Microsoft lowered the threshold for hardware that could carry its Vista Capable logo in order to mollify Intel, newly released court papers have revealed.

Disclosed as part of a class action lawsuit against Microsoft, the papers, filed by Dianne Kelley, lawyer for the plaintiffs, reveal that Microsoft lowered the requirements so that certain PCs with Intel chipsets that were not capable of running Vista features such as the Aero Glass interface would still be entitled to carry the Vista Capable branding.

The lawsuit argues that Microsoft misled customers by describing PCs that were not capable of running the latest version of Windows as “Vista Capable” and as a result those customers paid more for their PCs than they would normally.

One Microsoft executive is quoted in the filing as saying that if the requirements were not changed it could cost Intel billions in lost sales.

Intel chief executive Paul Otellini is said to have personally thanked Steve Ballmer, his opposite number at Microsoft, for the change, though Ballmer has denied he knew anything about it.

But Jim Allchin, then co-president of Microsoft's Platform and Services Division, said the change would only cause confusion.

“I’m sorry to say that I think this plan is terrible and it will have to be changed,” he wrote in an email quoted in the court filing. “I believe we are going to be misleading customers with the Capable program. OEMs [PC makers] will say a machine is Capable and customers will believe that it will run all the core Vista features. The fact that aero won’t be there EVER for many of these machines is misleading to customers.”

He wasn’t alone in expressing dissatisfaction. While some OEMs welcomed the change, notably Sony, HP said that it would be left without a competitive low-end product in the “newly expanded Vista Capable universe” because it had made “extra investments at additional cost” to change its products in order to comply with the original Vista Capable criteria.

Kelly concludes that as a result of the changes, the Vista Capable logo was applied to PCs incapable of running Vista.

“Microsoft lent the Vista name and ‘Vista Capable’ designation to PCs that were not capable of supporting what Microsoft had called a ‘core requirement’, ‘fundamental to user experience, stability, quality, performance, the ‘biggest change over XP’, its ‘customer commitments of stability and reliability’,” she wrote.

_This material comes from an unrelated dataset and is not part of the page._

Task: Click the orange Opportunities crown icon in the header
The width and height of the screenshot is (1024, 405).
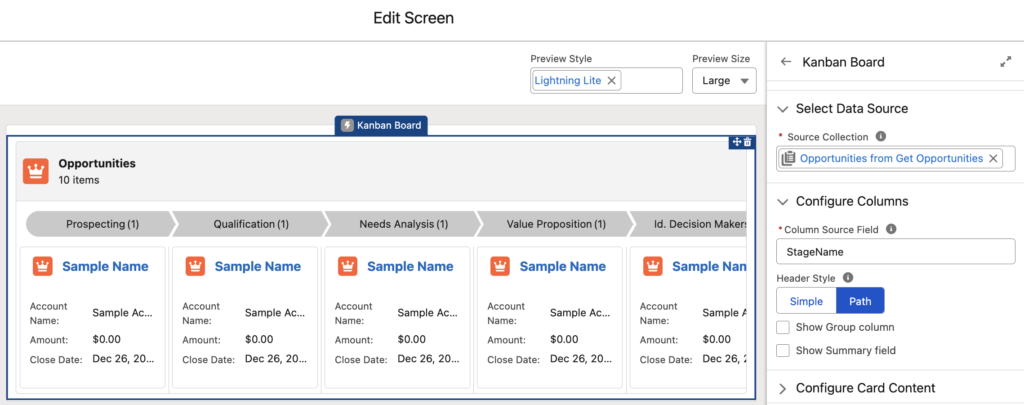Action: pos(37,171)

In a statement, Microsoft said that the emails cited in the filing were a normal discussion about the decision that it made on Vista Capable labelling.

“Ultimately, we provided choices to consumers, giving different options for Windows Vista Capable PCs at various price-points to meet their needs. We implemented a comprehensive education campaign through retailers, manufacturers, the press and our own Website, all designed to explain the program. The campaign gave consumers the information they needed to choose the PC that would run the version of Windows Vista that best fit their lifestyle.”